Alas, the belt was two inches short and had to be held together with a safety
pin. With the green belt contrasting with the red dress, the problem with the
belt's inadequate length became obvious. Looking in the mirror, I saw the chubby
mother of a goddess. How could I walk out the door looking like this? I felt so
embarrassed that tears welled up in my eyes. I thought to myself, "If not
for saving sentient beings, I would never wear anything that shows my big
figure." The coordinator tried to comfort me. She said, "We will wear
an overcoat and nobody will be able to tell." That's true. I felt a little
bit better. I put on my overcoat. Now nobody would notice the problem with the
belt. We put on makeup and a wig of the Tang dynasty style. We were now four
goddesses. We each carried a large bag holding a laptop and a lot of gala
flyers. The minute we stepped out the door, someone asked us for a gala flyer.

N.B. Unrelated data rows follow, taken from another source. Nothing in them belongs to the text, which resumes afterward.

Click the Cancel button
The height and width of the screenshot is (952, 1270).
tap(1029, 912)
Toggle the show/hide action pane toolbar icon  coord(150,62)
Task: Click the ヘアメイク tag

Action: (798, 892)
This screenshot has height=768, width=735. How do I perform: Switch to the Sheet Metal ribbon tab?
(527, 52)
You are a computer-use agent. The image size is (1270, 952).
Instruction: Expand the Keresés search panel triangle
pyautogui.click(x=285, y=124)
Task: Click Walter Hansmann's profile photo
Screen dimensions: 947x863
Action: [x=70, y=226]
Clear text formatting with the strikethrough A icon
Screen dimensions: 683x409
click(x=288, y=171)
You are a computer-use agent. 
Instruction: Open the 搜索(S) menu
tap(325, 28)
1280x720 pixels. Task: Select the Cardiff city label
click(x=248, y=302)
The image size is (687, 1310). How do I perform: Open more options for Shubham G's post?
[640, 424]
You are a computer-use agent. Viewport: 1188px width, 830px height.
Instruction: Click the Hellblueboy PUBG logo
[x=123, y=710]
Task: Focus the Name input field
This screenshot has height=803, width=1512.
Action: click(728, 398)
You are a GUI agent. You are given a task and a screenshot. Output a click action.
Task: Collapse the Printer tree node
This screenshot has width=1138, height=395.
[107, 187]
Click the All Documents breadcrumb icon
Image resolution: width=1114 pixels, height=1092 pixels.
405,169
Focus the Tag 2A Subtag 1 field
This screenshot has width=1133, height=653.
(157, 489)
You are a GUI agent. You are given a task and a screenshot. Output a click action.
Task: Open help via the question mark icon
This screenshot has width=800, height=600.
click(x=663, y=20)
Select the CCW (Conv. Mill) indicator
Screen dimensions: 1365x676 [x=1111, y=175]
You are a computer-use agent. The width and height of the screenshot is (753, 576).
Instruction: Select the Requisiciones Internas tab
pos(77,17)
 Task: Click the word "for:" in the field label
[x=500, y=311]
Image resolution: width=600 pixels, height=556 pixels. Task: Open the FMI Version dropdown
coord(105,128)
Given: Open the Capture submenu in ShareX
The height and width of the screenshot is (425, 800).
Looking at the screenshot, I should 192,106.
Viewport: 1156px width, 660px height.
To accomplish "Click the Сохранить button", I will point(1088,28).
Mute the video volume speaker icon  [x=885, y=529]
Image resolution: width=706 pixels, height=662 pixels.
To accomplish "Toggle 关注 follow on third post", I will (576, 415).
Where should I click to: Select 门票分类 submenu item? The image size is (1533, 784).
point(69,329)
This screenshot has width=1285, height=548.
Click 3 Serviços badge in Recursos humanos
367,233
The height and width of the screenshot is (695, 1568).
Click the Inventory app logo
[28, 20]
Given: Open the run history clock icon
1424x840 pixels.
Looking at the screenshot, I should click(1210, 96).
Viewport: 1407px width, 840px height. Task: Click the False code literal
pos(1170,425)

Everywhere we went, people looked at us curiously, greeted us merrily and asked
for a gala flyer. New York City in November was bone-chillingly cold. We arrived at 34th Street
in Manhattan. It was the Christmas shopping season, and the street was packed
with shoppers. Nearly everyone looked as us. We were so different from all the
others. Everyone was excited when they received a gala flyer. It was as if he or
she had won a jackpot. Within two hours all the flyers were distributed. We were
freezing. As I had tasted the success of promoting the gala by playing
"goddess mother," I decided to help out again. To promote the gala, a Taiwanese practitioner choreographed a simple dance. A
few female practitioners in costumes performed the dance outside Radio City
Music Hall, the venue of the 2006 New York Gala. People applauded
enthusiastically at the performance. I went to Radio City Music Hall in the
costume to distribute gala flyers. A fellow practitioner suggested I remove my
overcoat to show the beautiful goddess costume underneath. But how could I take
off my security blanket? My overcoat covered the problem with the belt. I
finally agreed to take off the coat, even though, I felt very unsure and
self-conscious of my waistline. I decided to cross the street and stand with my
back against the wall so that no one could see my back. But, a practitioner came
running up and shouted loudly, "Hey! Your belt has burst open!" Oh, my
goodness. Speaking of embarrassment. That evening I was haunted by fear. What
should I do tomorrow? Do I wear my black overcoat? If I don't wear it, everyone
would notice the belt was too small for my waist. Then I decided, "I must
not compromise my effort to save sentient beings because of my figure. Since I
had agreed to play a goddess, I must wear the goddess costume." Once I
rectified my thought, I had an idea. I could move the ends of the belt to the
front, cover the opening with a large and beautiful flower, and make it look
like an accessory. In those two months in New York, I wore the goddess costume and a large
flower on my belt daily. I distributed gala flyers with fellow practitioners
every day. We went to many places, including subway stations, business
districts, theater entrances, public squares, and plazas. We even stood next to
a large Christmas tree. I distributed about a thousand flyers daily. People took
pictures standing next to us, including New York City policemen. It was as
though we were celebrities or stars. Many people asked me if I would perform at
the gala and promised to see our show. After promoting tickets for the New York
Gala, I returned to Washington, D.C. to promote the DC Gala. Before I knew it, I
no longer needed the flower. I had lost weight and could buckle up the belt. The experience of promoting gala tickets in New York made me realize that we
had played many different roles during our long history. Our goal was to build a
foundation for today's people to obtain the Fa. In order to save
sentient beings, we are now playing different roles again in everyday people's
society. Everything we have done has one goal: to assist Teacher in the Fa-rectification
and save sentient beings. This is an unprecedented honor. Why did I feel
embarrassed about the way I looked? I felt embarrassed about my figure because I
thought like an everyday person. I thought selfishly and cared about my image. A
firefighter would not care about the kind of water bucket he is carrying when he
is trying to put out a fire. Our mission is to save sentient beings. I must let
go of self. When I am required to play a goddess, I must wear a goddess'
costume. When I am required to dress up and look beautiful, I must dress up and
look the part. 2. Searching Inward Unconditionally Once, DC practitioners had a meeting. My husband and I were supposed to bring
some items. We had planned to leave early, but the phone would ring each time we
were leaving home and we were asked to bring another item. Finally, we arrived
at the meeting with a dozen items. But, we were ten minutes late. I had expected
people to greet us cheerfully and thank us for bringing these items. But, as
soon as I entered the door, a practitioner came at me with a long face.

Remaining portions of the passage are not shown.